Talvez entenda a angústia que te fez querer voar, e te imagino por alguns segundos assim, suspensa, no espaço entre o imenso e a terra que te acolheu de forma tão bruta. Da tua pasta rosa, o desassossego, o engasgo: a palavra de som oco capturada pelo gesto aflito em uma máquina de escrever. O cigarro penso na boca, as linhas escapando dos orifícios todos, escorrendo em tinta esferográfica pelos cômodos, a expansão dos teus versos manchando de negro quem só queria se fazer escutar e acarinhar o peito, grave, silencioso no assombro da vida.
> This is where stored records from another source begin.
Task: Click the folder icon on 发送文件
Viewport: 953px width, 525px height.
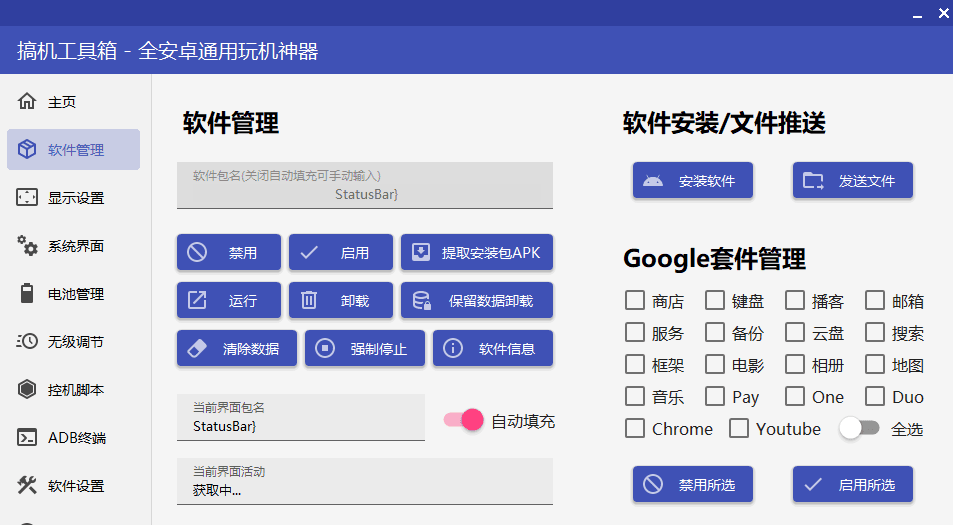Action: click(813, 181)
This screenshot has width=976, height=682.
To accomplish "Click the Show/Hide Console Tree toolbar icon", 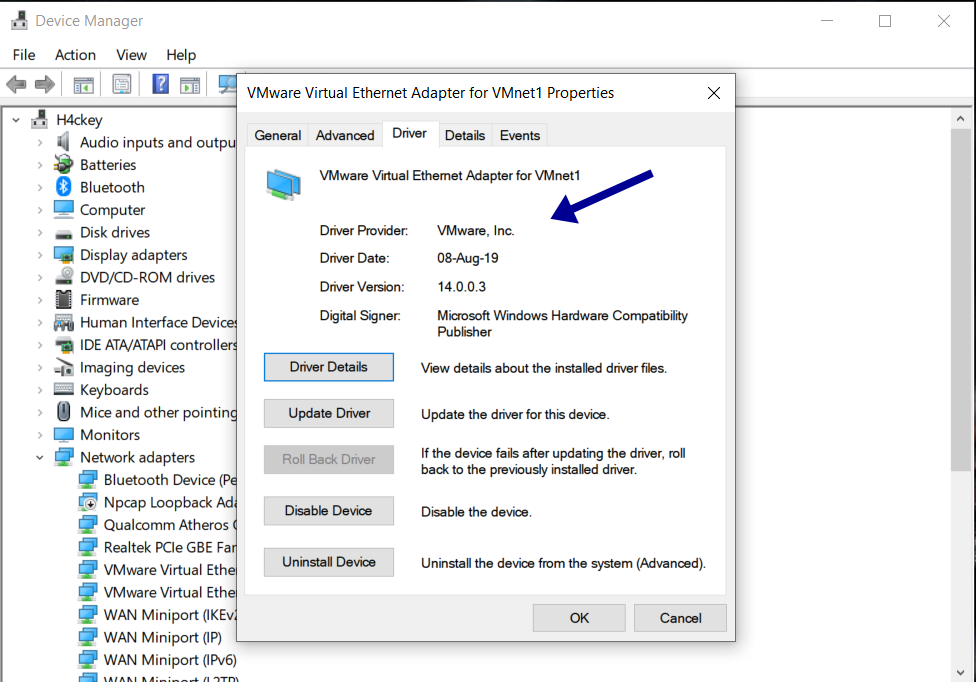I will (86, 84).
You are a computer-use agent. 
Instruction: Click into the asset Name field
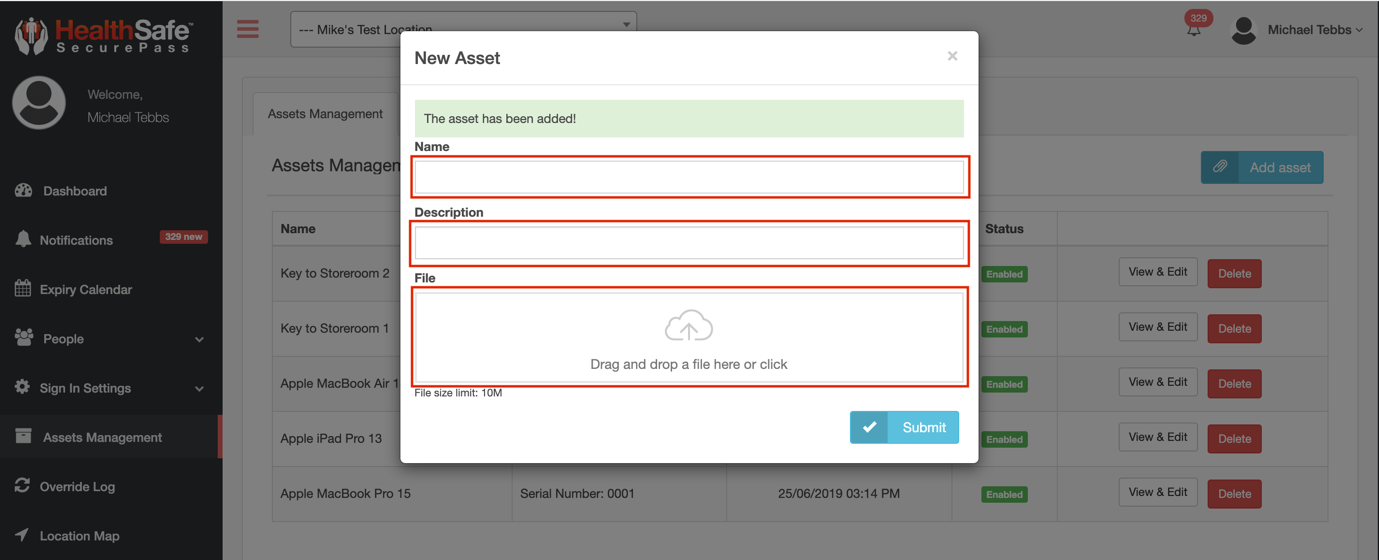click(x=688, y=178)
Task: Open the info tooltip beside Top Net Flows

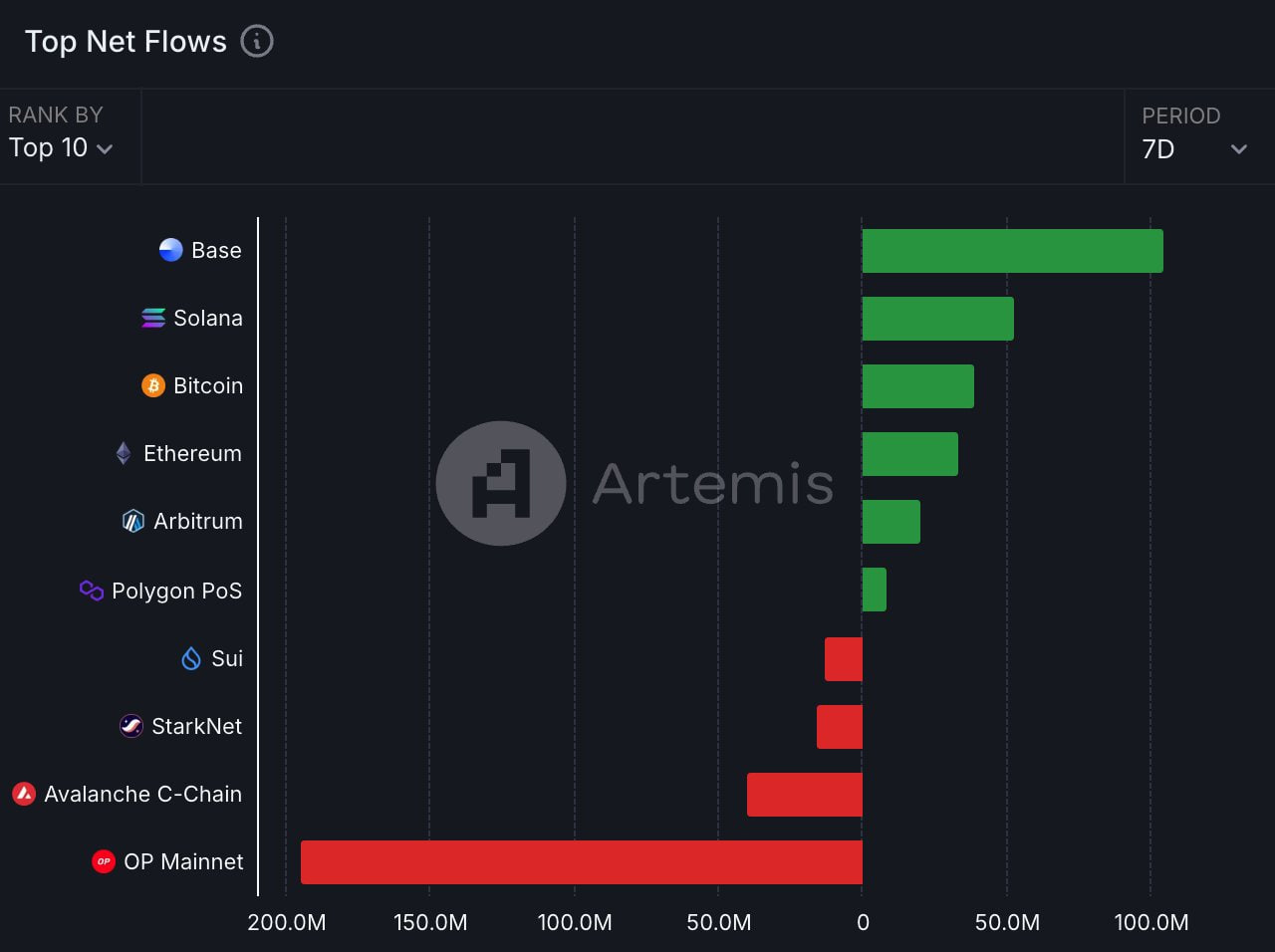Action: pos(258,42)
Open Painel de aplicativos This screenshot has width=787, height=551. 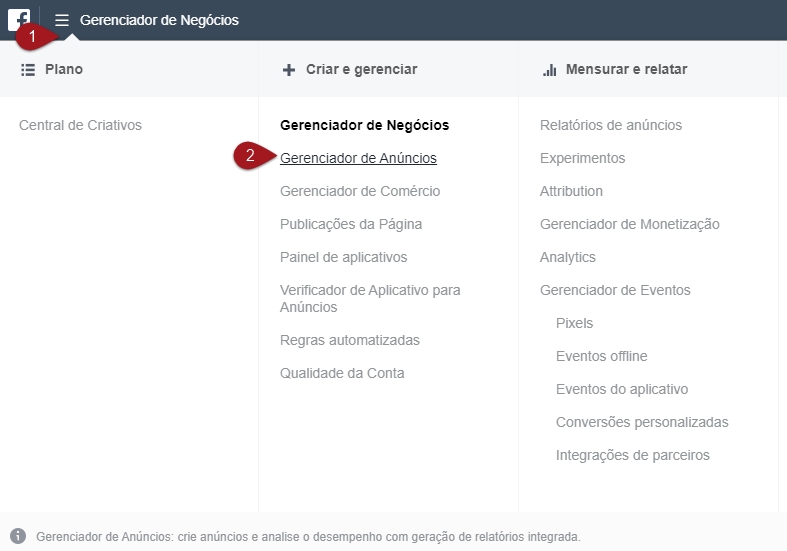343,257
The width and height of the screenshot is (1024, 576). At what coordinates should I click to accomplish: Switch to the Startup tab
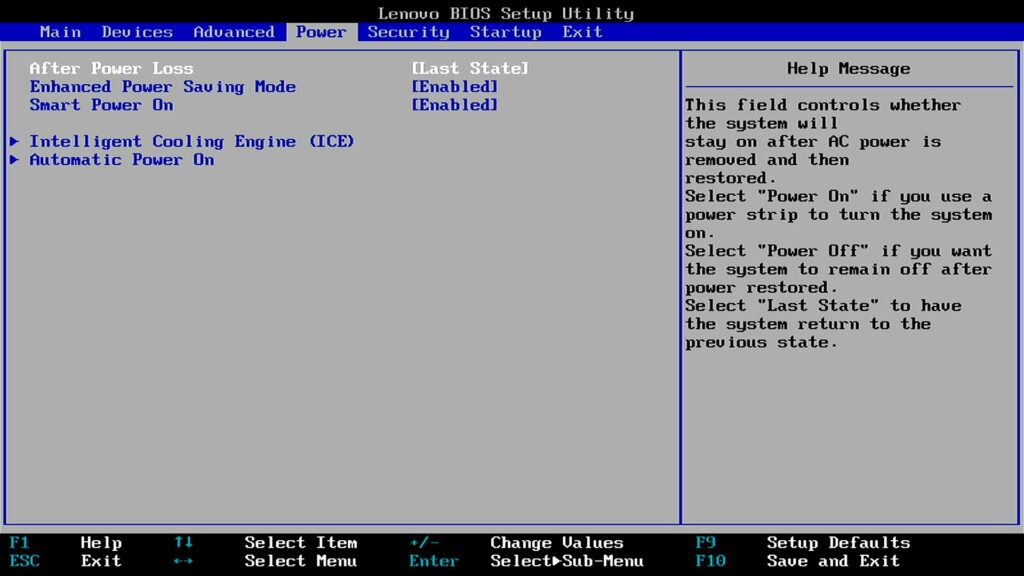(x=505, y=32)
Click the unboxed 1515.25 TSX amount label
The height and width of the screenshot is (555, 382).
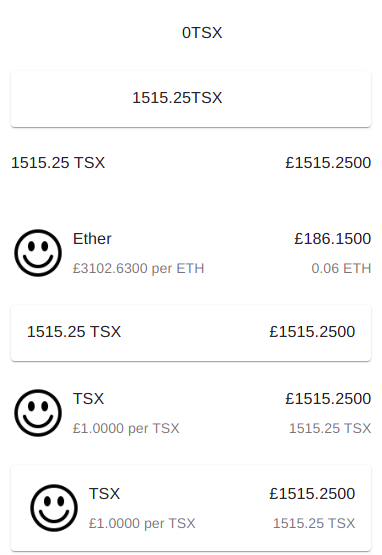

A fotografia congela tua pose atrás dos óculos de sol. Imagino a ponta dos dedos com a tinta azulada do mimeógrafo, as folhas sendo distribuídas pela sala como uma dança, escapando para a rua, virando tropeço. Tua pasta, densa como uma bíblia avessa, pousa sobre a escrivaninha como um lembrete: e debulho as linhas, corrigindo seus recortes rápidos de forma que eles possam se ajeitar em mim e eu possa também ser Ana, ter nome derivado de cristo e título de César. Queria tanto saber vibrar com força como vibram as suas pausas. E saber dar esse grito para dentro, deixando escapar pelo canto da boca apenas as palavras essenciais, sem esses parnasianismos do sentidor, vaidoso, tentando descrever tudo. Queria essa sua pontualidade construída no martelo: tendo cada ponto final como um golpe. E devoro tua intimidade me posicionando nas entrelinhas, mergulho no espaço aberto dos As e tomo tudo aquilo como se saído também de dentro de mim. Ana, certa vez li que a literatura ajuda a gente a olhar a vida, nos seus detalhes. Contigo aprendi a prestar atenção nos poemas gratuitos distribuídos por telefone, sem perder nenhum: e a arranhar no papel alguns, que guardo só para mim.